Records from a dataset
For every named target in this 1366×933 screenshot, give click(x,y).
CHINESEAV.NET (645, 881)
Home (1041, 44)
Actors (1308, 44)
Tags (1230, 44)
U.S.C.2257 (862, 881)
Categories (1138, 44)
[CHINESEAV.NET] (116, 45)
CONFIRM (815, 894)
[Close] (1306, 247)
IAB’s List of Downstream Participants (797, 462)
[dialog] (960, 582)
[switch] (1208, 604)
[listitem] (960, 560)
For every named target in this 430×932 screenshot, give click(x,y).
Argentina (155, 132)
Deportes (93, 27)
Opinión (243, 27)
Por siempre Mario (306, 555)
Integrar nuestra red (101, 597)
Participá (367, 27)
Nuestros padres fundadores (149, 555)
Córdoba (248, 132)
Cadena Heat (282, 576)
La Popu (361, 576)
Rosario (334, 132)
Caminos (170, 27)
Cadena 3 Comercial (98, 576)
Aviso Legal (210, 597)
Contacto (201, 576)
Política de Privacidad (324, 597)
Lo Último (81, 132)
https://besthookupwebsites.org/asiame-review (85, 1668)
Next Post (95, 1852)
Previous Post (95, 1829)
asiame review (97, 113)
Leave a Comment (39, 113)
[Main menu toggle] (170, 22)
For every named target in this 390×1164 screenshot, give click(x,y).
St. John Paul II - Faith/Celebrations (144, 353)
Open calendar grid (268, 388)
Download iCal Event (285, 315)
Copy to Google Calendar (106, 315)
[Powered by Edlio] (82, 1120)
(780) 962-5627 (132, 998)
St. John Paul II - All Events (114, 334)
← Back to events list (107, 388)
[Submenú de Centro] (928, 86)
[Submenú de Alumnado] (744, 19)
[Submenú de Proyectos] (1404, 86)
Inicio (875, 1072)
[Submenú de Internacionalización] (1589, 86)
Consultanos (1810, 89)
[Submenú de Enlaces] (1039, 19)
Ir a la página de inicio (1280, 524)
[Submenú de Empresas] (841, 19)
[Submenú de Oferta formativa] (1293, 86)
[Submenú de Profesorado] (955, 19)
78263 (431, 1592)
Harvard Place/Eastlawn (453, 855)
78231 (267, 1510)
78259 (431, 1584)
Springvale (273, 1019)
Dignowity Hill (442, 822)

▶ _To do_
Where the string "every" appears in a line of the entries above, return that line.

▶ _Answer area_
For every named target in this 1366×933 screenshot, give click(x,y).
For every named target in this 430×932 screenshot, give click(x,y).
For every named target in this 390×1164 screenshot, give click(x,y).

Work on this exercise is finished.